Так что логично: субстанция – не без очевидного все же мазохизма – любит места, в которых она впервые оказалась материей и стала делаться окислом. Она не могла достаточно вспомнить себя в Риге, потому что не было там уже этих черных деревянных стен кнайп-локалов-бэйзлов, или залов кинотеатров с боковыми проходами на балкон по лестнице от сцены, или бидермайеровых плафонов на потолках тех же кинотеатров. Так, конференц-зал Parkhotel’я «Schönbrunn» совершенно совпадал по планировке с кинотеатром «Komjaunietis», то есть «Комсомолец», вместо которого уже лет двадцать казино и все внутри иначе. Впрочем, плафон на потолке конференц-зала вполне соответствовал плафону кинотеатра «Рига», который сохранился и был даже побольше.
Словом, эти интерьеры уже редко где в Риге существовали, но когда-то они принимали участие в судьбе субстанции. Которая и принялась в Вене вспоминать себя в неосознанном варианте. Не в окончательно затвердевшем, а в таком, когда эти новые обстоятельства вызывали ощущения приятной новизны. Ну вот это что? А это осень, листья падают, туман, пахнет поздними цветами. На первый и даже пятый раз – художественное впечатление. Сладко балансируя между собой и окислом себя, еще не полностью воплотившийся, сохраняя иллюзии. А воплощенная субстанция забудет все нечеткое, если с этим не делать что-нибудь специально – вот как я теперь это делаю. Очень возможно, что она с удовольствием вспомнила бы себя не только на 50 %, а и побольше, мои интересы в этом городе соответствовали таким намерениям. Мало того, цель моего нахождения тут состояла именно в том, чтобы обслуживать ее желание вспомнить все, что захочет. Разумеется, сам факт того, что этот вопрос возник, говорил о серьезном продвижении в этой области, спасибо Вене, «центру европейского ценностного вакуума», как уже было процитировано выше из Германа Броха.

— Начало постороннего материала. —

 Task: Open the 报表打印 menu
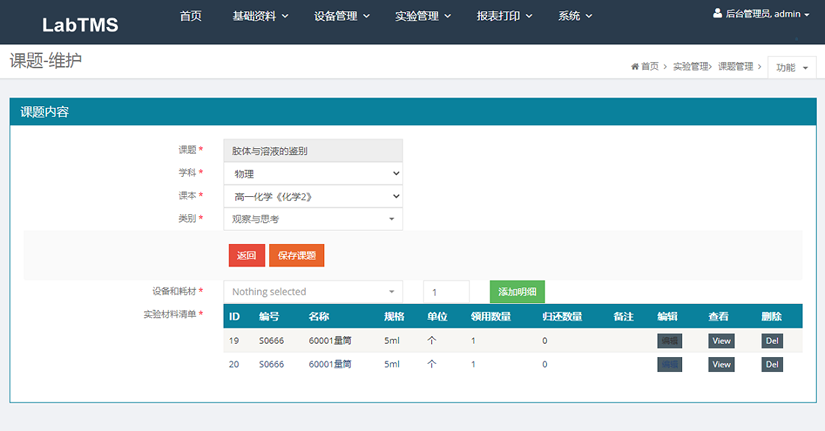pyautogui.click(x=504, y=16)
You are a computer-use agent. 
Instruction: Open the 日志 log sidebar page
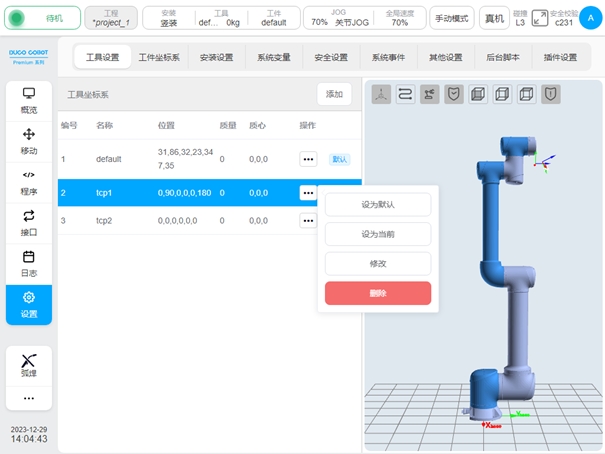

И еще вот что: тут не пахло. Для меня не пахло – я, значит, находился на территории собственного запаха. Сейчас я тут был ровно субстанцией – спасибо насморку, слизь для субстанции лучшая опора, – тем самым и попав в свою дырочку, место, в которое и следовало немедленно поместить снова обнаруженную во мне субстанцию.